Gravierender Vorwurf der illegalen Parteienfinanzierung bei FPK muss geklärt werden!

Wien (OTS) - "Die Fakten, die Kurt Kuch in seinem heute vorgestellten Buch 'Land der Diebe' zusammengetragen hat, sind so gravierend, dass ich mich entschlossen habe, das Buch als Unterlage einer parlamentarischen Anfrage einzubringen", erklärt der Abgeordnete der Grünen, Karl Öllinger.
In der parlamentarischen Anfrage (7911/J) , die sich an Justizministerin Bandion-Ortner richtet, wird nicht nur gefragt, warum Österreich bzw. das Justizressort offensichtlich falsche Auskünfte betreffend die Anzeigepflicht für Rechnungshöfe an die Korruptionsgruppe des Europarates, GRECO, geschickt hat, sondern auch, ob die Justizbehörden Ermittlungen wegen des im Buch aufgezeigten Verdachts der illegalen Parteienfinanzierung durch die Freiheitliche Partei Kärntens (FPK) einleiten werden. Öllinger:"Was Kuch in seinem Buch beschreibt, das ist ein nicht besonders raffiniertes, aber effizientes System, bei dem eine parteieigene Werbeagentur von Auftragnehmern der öffentlichen Hand offensichtlich nicht kleine Summen für diffuse Tätigkeiten wie Layout- oder Anrainerberatungen eingefordert hat".

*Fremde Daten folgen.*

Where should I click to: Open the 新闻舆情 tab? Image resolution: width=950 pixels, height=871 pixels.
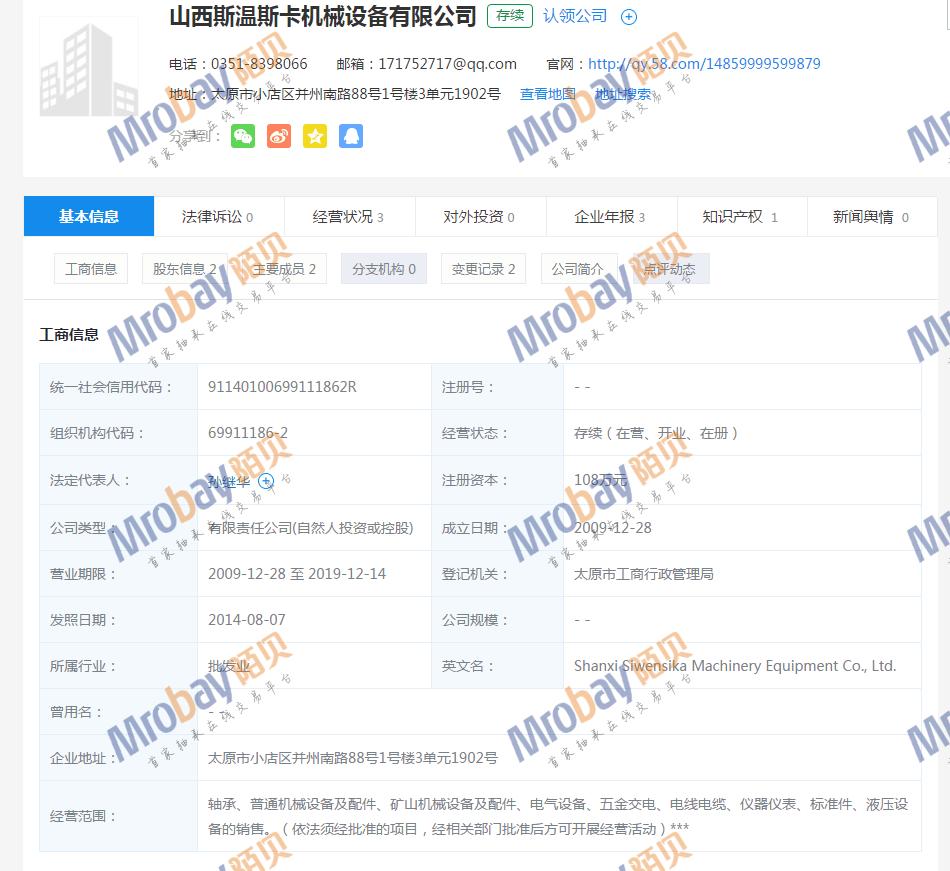pyautogui.click(x=870, y=217)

Öllinger fordert vom Parteiobmann der Kärntner Freiheitlichen, Uwe Scheuch, eine schonungslose Offenlegung der Parteibuchhaltung bzw. der Buchhaltung von "Connect", der Werbeagentur der FPK.
Öllinger: "Es besteht der begründete Verdacht, dass bei allen größeren Aufträgen in Kärnten die Connect-Werbeagentur mitgeschnitten hat. Das würde bedeuten, dass die Kärntner SteuerzahlerInnen bei großen öffentlichen Aufträgen die FPK bzw. ihre Werbeagentur mitfinanziert haben".

Dieses System habe - so Öllinger - nicht nur einen beträchtlichen Schaden für das Land Kärnten, sondern auch für die österreichischen SteuerzahlerInnen bewirkt, denn auch bei der Vergabe der Hypo-Vorzugsaktien an besonders ausgewählte AktionärInnen habe es offensichtlich verdeckte Provisionsforderungen einer PEM Unternehmensberatung und nachgeschaltet der Connect-Werbeagentur gegeben. Öllinger:" Die Republik bzw. die SteuerzahlerInnen sind durch die Übernahme der Hypo-Alpe-Adria und durch die freche Vorzugsaktien-Aktion ohnehin schon zur Kasse gebeten worden. Jetzt kommen noch die unverschämten Provisionsforderungen dazu. Das muss eigentlich sofort zu einer Öffnung aller Konten der FPK, der Connect und der sonstigen Beteiligten führen".